As far as the UK is concerned, any crisis relating to Greece exiting the Euro will have little long-term impact. The Bank of England estimates that Britain’s total financial exposure to Greece is £7.7 billion. The government has provided £720 million of support for Greece via the International Monetary Fund and the Bank of England has provided £55 million of support via the European Central Bank. British banks have the largest exposure to Greece, estimated at £5.3 billion. Of this, it is thought that HSBC is most exposed, but the amount is insignificant relative to its capital base.
The UK view that monetary union means fiscal union has been proven right
The main impact of a Greek exit from the Euro would be falls in stock markets, which would affect pension funds and other savings, and a fall in the Euro, which would make life more difficult for our exporters. However, such crises are often short lived in terms of their impact on markets and it is likely that prices would recover fast as long as the contagion did not extend to Italy and Spain.
In terms of the long-term future of the Euro, the British have always been firmly of the view that you cannot have monetary union without fiscal union and that has been proven. There is then the question of whether you can have monetary and fiscal union without political union. If Germany really wants the Euro to work over the long term, then a move to a truly federal Europe is probably necessary. However, the inclusion of weaker countries makes this difficult to achieve. Looking back, it would have been more sensible to have a Eurozone that included Germany, France, the Benelux and Scandinavian countries only. Britain may even have joined under that scenario. What was created was doomed to failure and it will be difficult to work out a route to preserve the Euro without further political union if Greece exits.

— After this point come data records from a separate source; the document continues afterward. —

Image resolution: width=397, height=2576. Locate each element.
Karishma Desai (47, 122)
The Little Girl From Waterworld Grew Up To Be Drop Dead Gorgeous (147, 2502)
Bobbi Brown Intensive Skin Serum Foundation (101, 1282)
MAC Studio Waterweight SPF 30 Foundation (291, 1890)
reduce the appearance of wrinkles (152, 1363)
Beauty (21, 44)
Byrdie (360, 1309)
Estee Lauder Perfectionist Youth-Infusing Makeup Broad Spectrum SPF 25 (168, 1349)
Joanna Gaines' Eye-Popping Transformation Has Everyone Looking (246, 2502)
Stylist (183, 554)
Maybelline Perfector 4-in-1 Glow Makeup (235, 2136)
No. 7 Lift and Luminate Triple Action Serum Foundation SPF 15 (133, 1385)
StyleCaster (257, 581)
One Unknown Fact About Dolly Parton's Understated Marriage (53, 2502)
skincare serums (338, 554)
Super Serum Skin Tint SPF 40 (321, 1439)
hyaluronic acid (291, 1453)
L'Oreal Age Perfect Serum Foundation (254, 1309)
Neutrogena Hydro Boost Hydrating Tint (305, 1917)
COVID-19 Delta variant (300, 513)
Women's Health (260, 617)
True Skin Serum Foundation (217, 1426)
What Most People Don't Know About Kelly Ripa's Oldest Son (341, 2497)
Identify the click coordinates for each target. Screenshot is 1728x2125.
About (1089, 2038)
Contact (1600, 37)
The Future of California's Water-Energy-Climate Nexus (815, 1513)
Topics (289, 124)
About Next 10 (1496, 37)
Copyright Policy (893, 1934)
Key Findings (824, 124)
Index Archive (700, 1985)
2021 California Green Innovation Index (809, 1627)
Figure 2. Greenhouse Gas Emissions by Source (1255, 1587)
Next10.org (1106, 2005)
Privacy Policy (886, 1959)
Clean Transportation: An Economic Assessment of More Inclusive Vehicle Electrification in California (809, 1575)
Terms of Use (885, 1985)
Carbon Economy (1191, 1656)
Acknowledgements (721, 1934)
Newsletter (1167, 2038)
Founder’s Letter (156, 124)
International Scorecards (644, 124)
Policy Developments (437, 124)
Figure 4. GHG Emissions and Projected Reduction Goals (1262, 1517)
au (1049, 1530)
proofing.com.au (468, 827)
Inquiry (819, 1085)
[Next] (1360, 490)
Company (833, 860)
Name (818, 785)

Every business I speak to says we should stay in the EU
In the meantime, the UK will be focused on whether it should leave the EU over the next 18 months (or however long we have to wait for the referendum). Every business that I speak to is firmly of the view that we should stay in. Free access to a market of 500 million people is essential to the future of our economy although some reform of the EU is clearly necessary. David Cameron will have a new ally following the Danish election and it is likely that others will join the cause in the coming months.